Caching options for nodes

To optimize the running of flows, you can set up a cache on any nonterminal node. When you set up a cache on a node, the cache is filled with the data that passes through the node the next time you run the data flow. From then on, the data is read from the cache (which is stored temporarily) rather than from the data source.

Caching is most useful following a time-consuming operation such as a sort, merge, or aggregation. For example, suppose that you have a Data Asset node that imports sales data from a database and an Aggregate node that summarizes sales by location. You can set up a cache on the Aggregate node rather than on the Data Asset node because you want the cache to store the aggregated data rather than the entire dataset.

Note: Although caching at import nodes, like a Data Asset node, stores a copy of the original data as it is read into SPSS Modeler, caching the data does improve performance in most circumstances.

Nodes with caching enabled are displayed with a special circle-backslash icon. When the data is cached at the node, the icon changes to a checkmark.

Shows a node with an empty cache and a node with a full cache — Figure 1. Node with empty cache versus node with full cache

If you change the flow after data is cached, the flow does not automatically run again to refresh the cache. For example, after you cache data at the Aggregate node, you then change a flow parameter that affects the data in several nodes. If you run the flow, the cached data for the Aggregate node is still used. To see the changes that are related to the flow parameter, disable caching or flush the caches.

To enable a cache

Hover over the node in your flow, then click the overflow menu and select Cache > Enable.

You can turn off caching at any time by disabling it.

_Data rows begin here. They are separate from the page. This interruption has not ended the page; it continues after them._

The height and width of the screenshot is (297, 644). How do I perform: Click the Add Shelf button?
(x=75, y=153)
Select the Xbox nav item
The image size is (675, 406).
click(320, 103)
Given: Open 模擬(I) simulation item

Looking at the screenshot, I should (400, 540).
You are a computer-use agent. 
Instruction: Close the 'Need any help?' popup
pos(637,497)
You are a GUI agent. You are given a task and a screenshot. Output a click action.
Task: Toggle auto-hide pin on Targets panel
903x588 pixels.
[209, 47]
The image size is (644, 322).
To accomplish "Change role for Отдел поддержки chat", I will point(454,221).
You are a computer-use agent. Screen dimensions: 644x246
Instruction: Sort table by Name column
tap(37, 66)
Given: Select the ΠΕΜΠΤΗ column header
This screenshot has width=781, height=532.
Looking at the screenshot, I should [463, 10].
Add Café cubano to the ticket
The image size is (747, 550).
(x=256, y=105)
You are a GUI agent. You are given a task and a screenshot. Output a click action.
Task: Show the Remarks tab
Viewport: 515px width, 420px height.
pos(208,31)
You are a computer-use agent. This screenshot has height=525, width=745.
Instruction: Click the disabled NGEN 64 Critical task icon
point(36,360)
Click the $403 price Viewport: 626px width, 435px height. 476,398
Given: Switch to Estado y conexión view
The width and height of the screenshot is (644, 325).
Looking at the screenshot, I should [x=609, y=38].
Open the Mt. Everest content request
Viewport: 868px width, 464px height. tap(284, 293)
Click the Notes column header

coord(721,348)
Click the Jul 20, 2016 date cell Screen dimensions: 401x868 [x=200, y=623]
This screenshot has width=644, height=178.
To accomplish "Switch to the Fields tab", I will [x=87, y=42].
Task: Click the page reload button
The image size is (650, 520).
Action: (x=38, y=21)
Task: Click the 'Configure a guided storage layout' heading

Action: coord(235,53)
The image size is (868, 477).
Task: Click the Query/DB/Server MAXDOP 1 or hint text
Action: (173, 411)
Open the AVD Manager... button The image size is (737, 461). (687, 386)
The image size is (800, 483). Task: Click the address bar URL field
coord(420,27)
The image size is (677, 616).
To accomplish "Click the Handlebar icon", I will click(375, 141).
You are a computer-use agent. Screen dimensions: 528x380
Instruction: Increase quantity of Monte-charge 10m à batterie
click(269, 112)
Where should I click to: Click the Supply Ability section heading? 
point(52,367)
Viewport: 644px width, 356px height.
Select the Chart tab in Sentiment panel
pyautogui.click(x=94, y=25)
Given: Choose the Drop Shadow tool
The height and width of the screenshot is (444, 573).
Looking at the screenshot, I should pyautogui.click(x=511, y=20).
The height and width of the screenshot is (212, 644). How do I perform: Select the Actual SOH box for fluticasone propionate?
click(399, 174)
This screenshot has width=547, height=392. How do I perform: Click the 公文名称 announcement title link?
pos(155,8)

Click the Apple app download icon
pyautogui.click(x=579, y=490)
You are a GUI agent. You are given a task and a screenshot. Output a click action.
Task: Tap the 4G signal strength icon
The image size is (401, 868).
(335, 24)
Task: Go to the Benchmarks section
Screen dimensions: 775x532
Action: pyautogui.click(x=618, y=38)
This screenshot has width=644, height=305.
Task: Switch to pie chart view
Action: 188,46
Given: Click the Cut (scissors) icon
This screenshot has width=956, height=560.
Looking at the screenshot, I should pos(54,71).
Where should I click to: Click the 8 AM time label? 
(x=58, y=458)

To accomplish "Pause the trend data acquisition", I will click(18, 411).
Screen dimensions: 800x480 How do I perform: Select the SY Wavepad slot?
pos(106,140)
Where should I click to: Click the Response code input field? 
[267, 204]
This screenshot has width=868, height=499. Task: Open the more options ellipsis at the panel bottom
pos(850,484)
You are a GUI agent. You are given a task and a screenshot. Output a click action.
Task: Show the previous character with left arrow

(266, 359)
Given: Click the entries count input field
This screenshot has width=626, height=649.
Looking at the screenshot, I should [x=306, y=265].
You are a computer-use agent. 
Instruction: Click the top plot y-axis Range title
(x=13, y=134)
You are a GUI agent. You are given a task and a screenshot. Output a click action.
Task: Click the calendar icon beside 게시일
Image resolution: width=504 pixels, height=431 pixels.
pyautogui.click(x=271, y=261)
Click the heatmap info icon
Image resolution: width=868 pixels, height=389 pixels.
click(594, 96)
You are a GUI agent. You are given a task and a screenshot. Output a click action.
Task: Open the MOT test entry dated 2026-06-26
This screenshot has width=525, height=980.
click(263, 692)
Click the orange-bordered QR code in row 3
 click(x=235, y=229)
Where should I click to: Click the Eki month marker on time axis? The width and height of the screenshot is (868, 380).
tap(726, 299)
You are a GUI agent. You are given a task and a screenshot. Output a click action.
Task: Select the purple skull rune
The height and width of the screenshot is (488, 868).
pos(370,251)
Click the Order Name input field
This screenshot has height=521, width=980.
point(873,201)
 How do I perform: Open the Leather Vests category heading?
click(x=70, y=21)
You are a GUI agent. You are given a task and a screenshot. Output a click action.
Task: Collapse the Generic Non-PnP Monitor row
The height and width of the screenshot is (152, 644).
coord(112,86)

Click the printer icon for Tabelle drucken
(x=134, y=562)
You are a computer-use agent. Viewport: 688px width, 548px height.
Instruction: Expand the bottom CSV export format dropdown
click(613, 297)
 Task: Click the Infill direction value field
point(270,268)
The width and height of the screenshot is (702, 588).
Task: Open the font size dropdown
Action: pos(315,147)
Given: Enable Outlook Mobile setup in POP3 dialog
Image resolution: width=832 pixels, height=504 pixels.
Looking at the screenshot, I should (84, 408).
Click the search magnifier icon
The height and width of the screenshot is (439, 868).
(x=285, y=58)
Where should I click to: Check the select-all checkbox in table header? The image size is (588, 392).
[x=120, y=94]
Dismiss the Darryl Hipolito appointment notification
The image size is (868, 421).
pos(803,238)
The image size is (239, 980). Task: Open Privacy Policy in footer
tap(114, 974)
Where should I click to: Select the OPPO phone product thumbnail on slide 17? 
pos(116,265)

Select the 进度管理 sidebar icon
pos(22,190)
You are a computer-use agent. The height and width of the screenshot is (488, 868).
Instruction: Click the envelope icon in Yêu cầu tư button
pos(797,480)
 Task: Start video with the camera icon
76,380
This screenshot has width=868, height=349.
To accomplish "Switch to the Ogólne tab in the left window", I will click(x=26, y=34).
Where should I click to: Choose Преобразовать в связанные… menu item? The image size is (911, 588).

Caching nodes in a database

For flows that run in a database, you can cache data mid-flow to a temporary table in the database rather than the file system. When combined with SQL optimization, this caching can result in significant gains in performance. For example, the output from a flow that merges multiple tables to create a data mining view can be cached and reused as needed. By automatically generating SQL for all downstream nodes, performance can be further improved.

To take advantage of database caching, both SQL optimization and database caching must be enabled.

With caching enabled on a database, you can cache data at any nonterminal node. The cache is created automatically directly in the database the next time the flow runs. If database caching or SQL optimization is not enabled, the cache is written to the file system instead.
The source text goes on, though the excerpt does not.